Hello, Tiina here, ready to showcase the modeling process of the characters. It’s been a long, but rewarding process to create them.


As per my previous post, I mentioned being keen on character creation in the 3D environments, where I mainly focus on monstery creatures. Shifting to humane anatomy has given me a whole different outlook on the character creation field, especially when I dropped sculpting and approached the models in the traditional 3D modeling workflow.


The first revisions obviously were quite bulky and anatomically challenged. The creation of the face topology didn’t quite pan out, and only after studying anatomy of the muscles of the human face did I learn how to make the correct topology flow. As I progressed with the facial feature modelling, the workflow sped up, as I used the base mesh of the original male head, with minor tweaks, for other versions of the player characters.



With the hair, we had several discussions amongst the team whether all the characters would have hats or if the hair would be attached to each headgear to avoid clipping issues. In conclusion we felt it would be less limiting for character creation if we keep the character hair and the hats separate.


The creation of the hair was quite simple. I referenced each character design concept, and with a centered plane and mirroring, extruded face by face to the desired shape. In the texturing phase, the art style direction was set by another artist in the team, with hand painted textures, that I began to replicate in later stages.

The character body models were easier for me, as they had some non-organic gear, with the majority of them clothed. I created the basic shape of a jacket, to use as a base, and proceeded to add details per concept. Most challenging, thus my favorite, were the ones without clothing or armor, with selected accessories. The modeling itself was quite straightforward, but setting the weights for the armature with all the bits and bobs, each requiring individual attention, was slightly tedious.
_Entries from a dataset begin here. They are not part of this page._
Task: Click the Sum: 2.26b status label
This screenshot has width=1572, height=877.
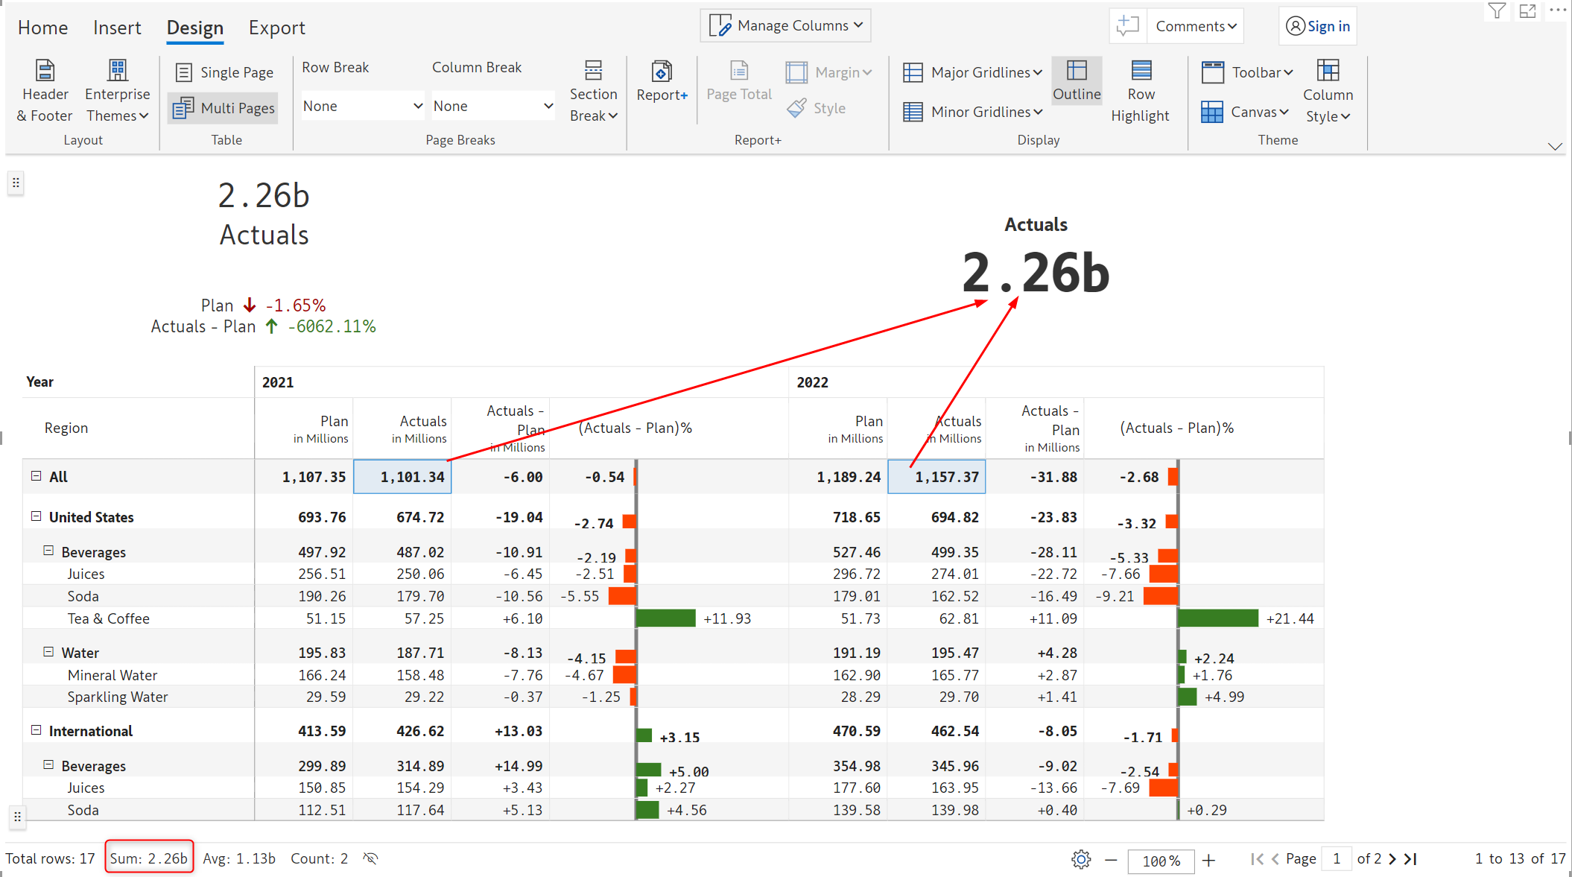Action: click(x=149, y=858)
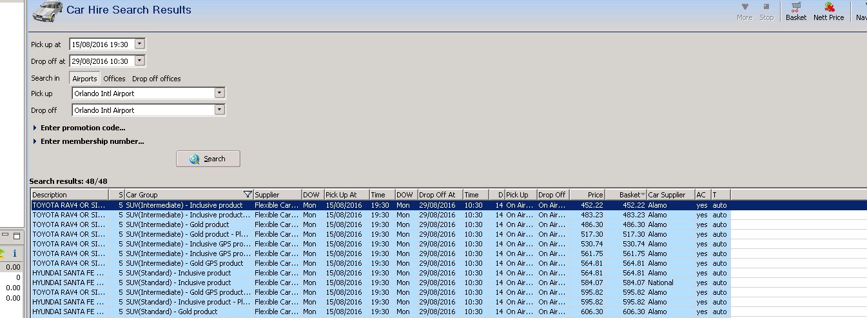
Task: Open the Basket toolbar icon
Action: click(x=795, y=8)
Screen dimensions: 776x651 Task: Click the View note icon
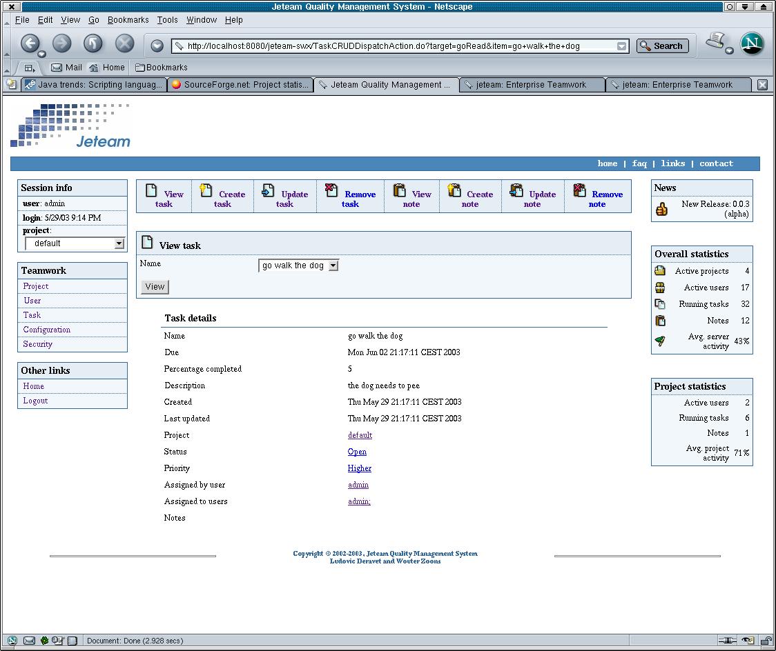click(399, 191)
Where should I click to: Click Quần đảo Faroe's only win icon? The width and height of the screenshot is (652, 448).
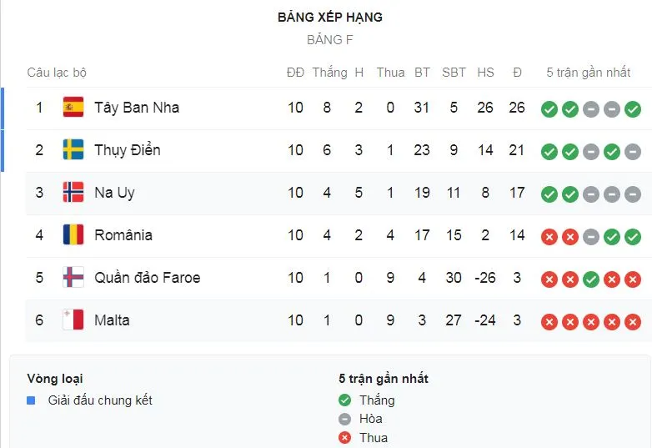pos(591,279)
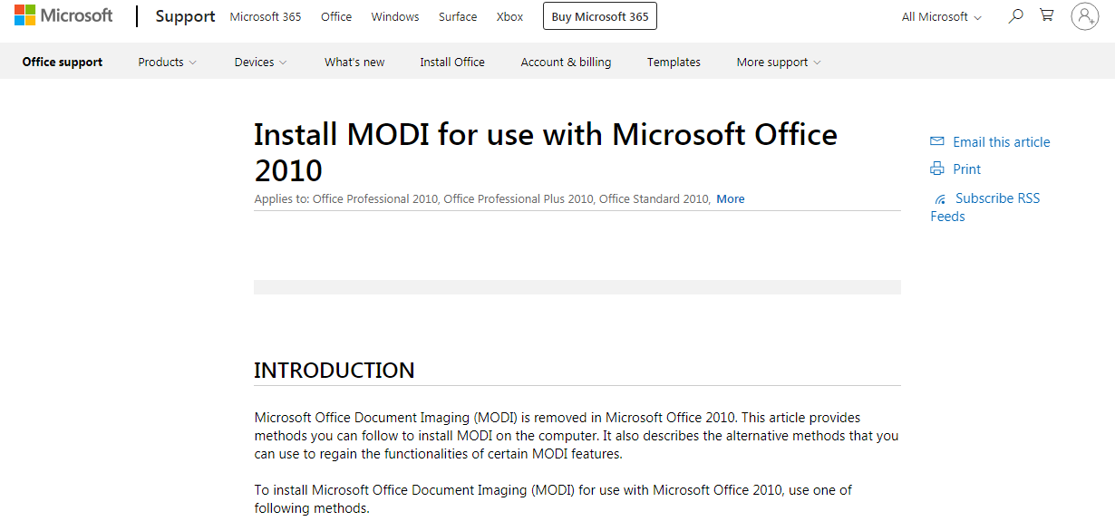Show More applicable products link
1115x521 pixels.
pos(730,199)
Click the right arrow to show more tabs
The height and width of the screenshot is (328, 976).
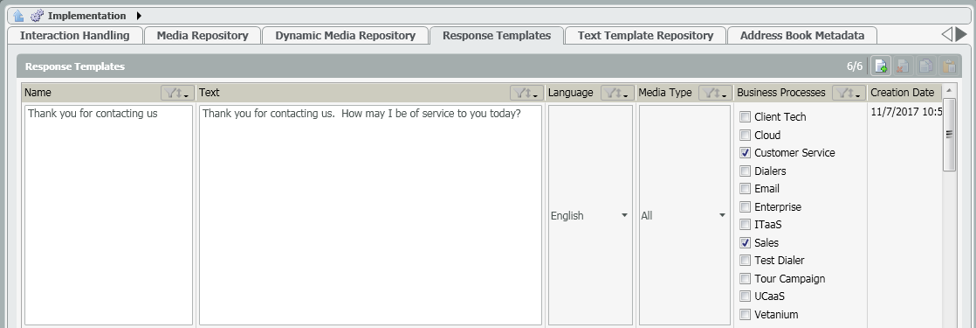point(961,34)
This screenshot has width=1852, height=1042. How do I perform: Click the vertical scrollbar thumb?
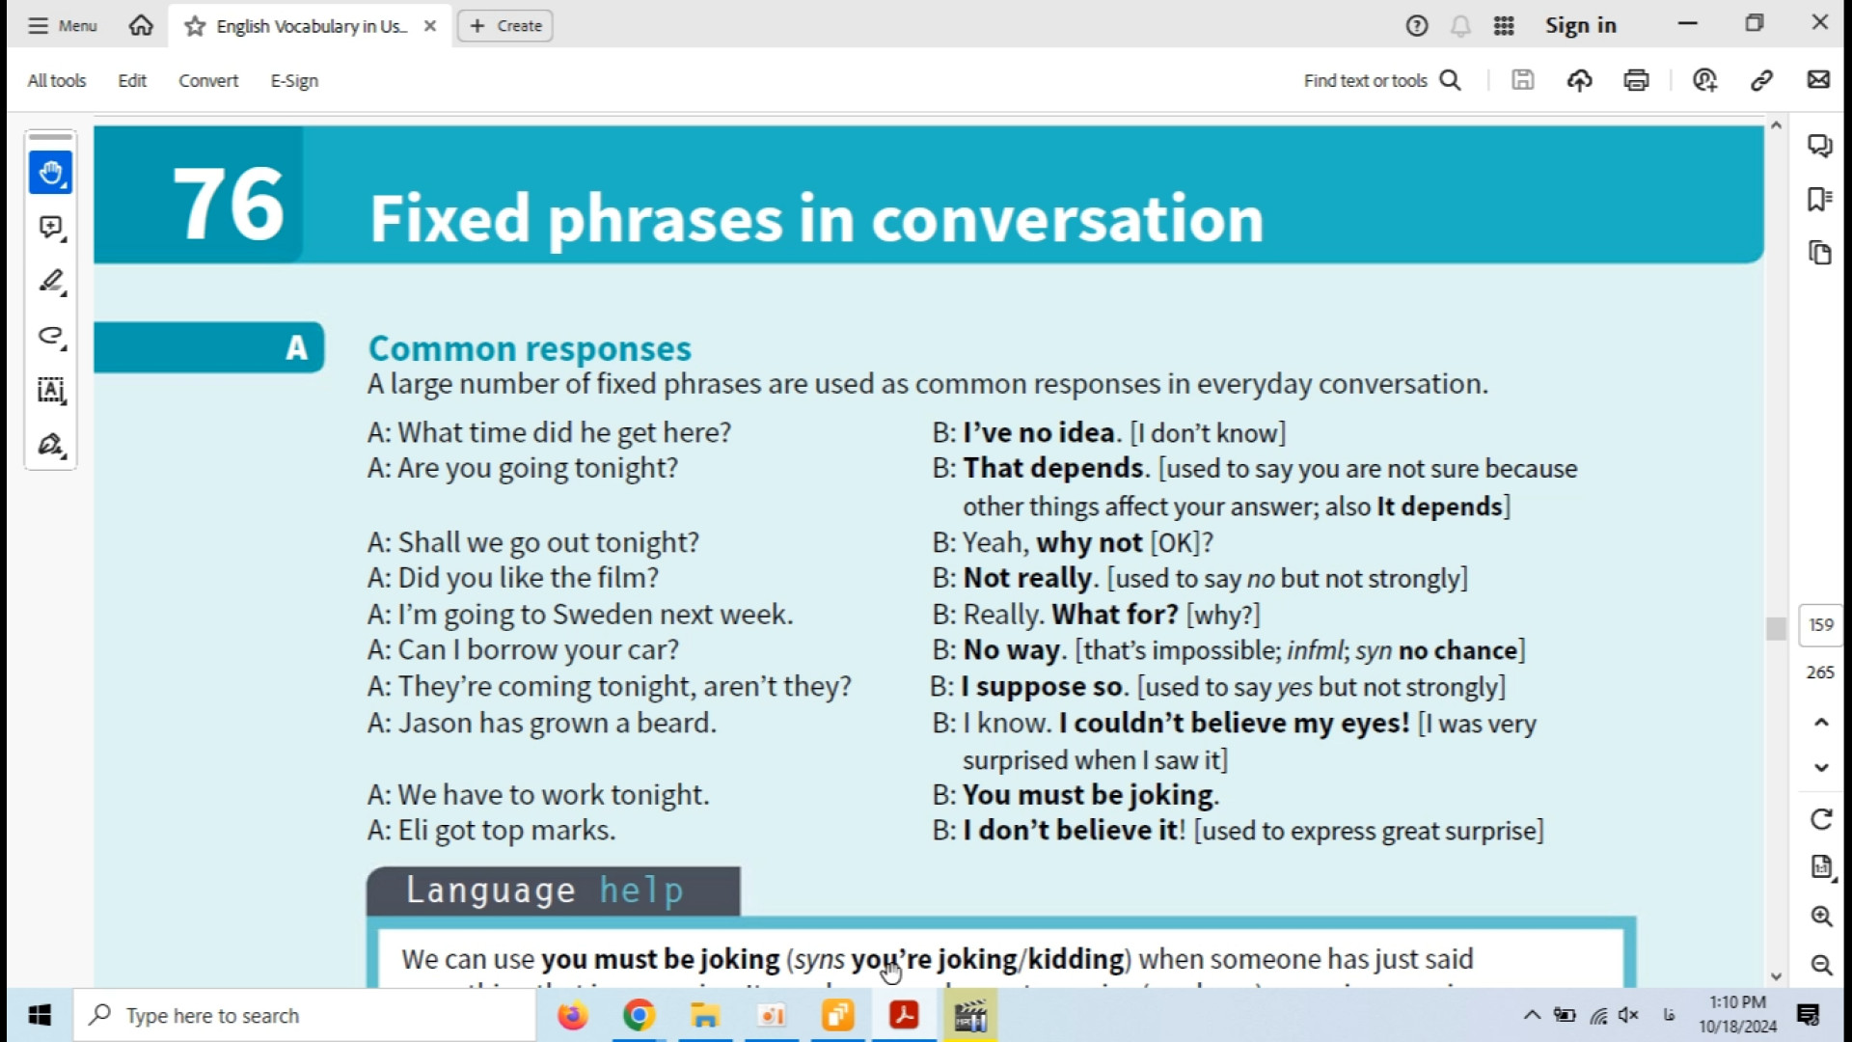click(1775, 628)
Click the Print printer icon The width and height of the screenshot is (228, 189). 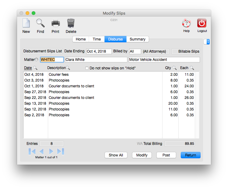[x=55, y=23]
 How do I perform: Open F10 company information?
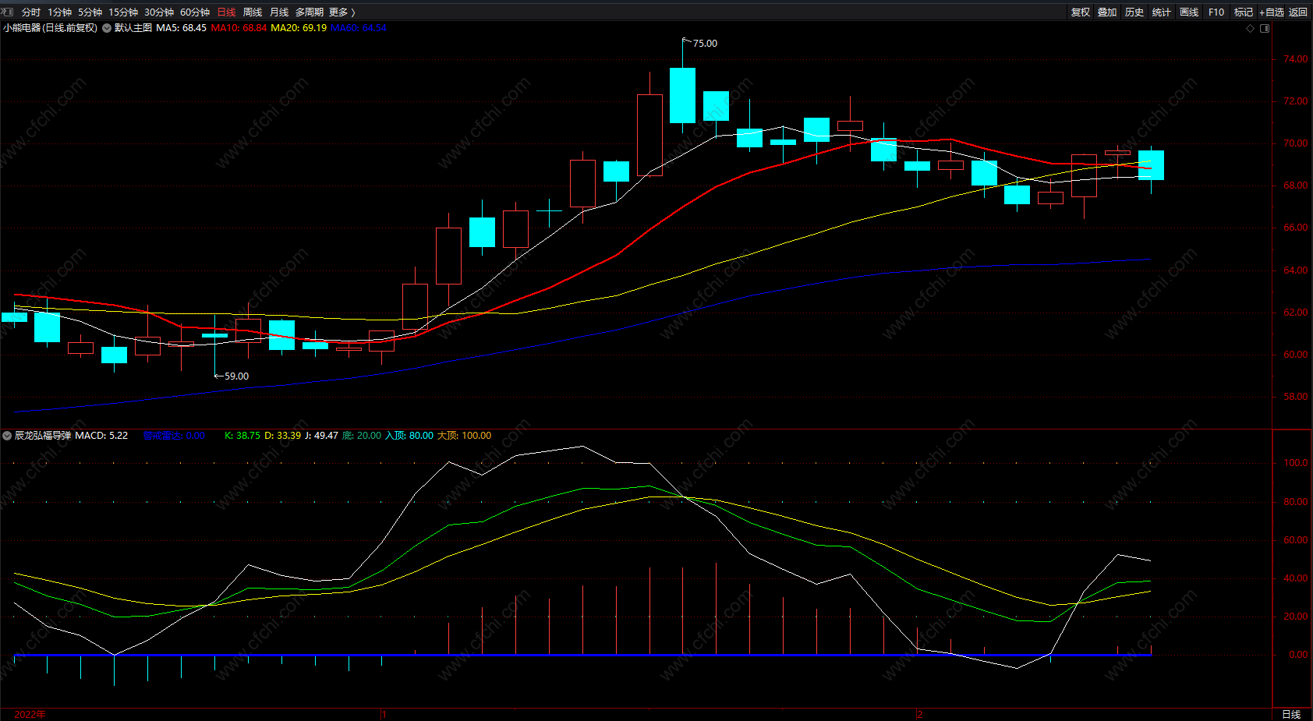1216,12
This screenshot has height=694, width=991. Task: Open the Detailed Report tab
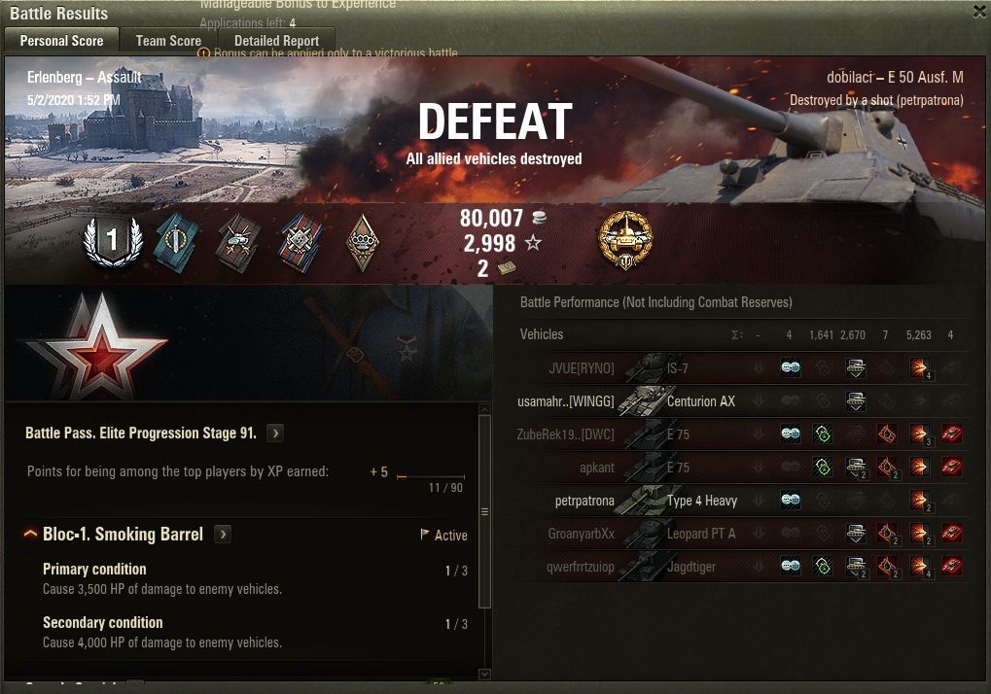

Moving on to the armature. Originally, to save time (krhm, which later proved to be the worst ever choice) I pulled the armature from an external source, MakeHuman. This created several issues, that we had to go around, to finally have a functional rig in the game.


The rig itself was very simply structured, the usual bones that correspond to each mesh part, leaving out controller bone structure. The character model was then imported to Unity, where our programmer set up the poses in VRTK. The more characters I created, the better I got with the weight painting, discovering new ways to set each mesh deformation.


When the overall process and the technical functionality is in place, I pass the models to the texturing artists to work their magic. It’s been a good run, and can’t wait what lies ahead !

Br, Noodleye !

Random development quote: “Hartsa perkele kaatoi sen mökin niin nytten meidän pitää mallintaa betonirekka ja nosturi että saadaan käännettyä se oikein päin“.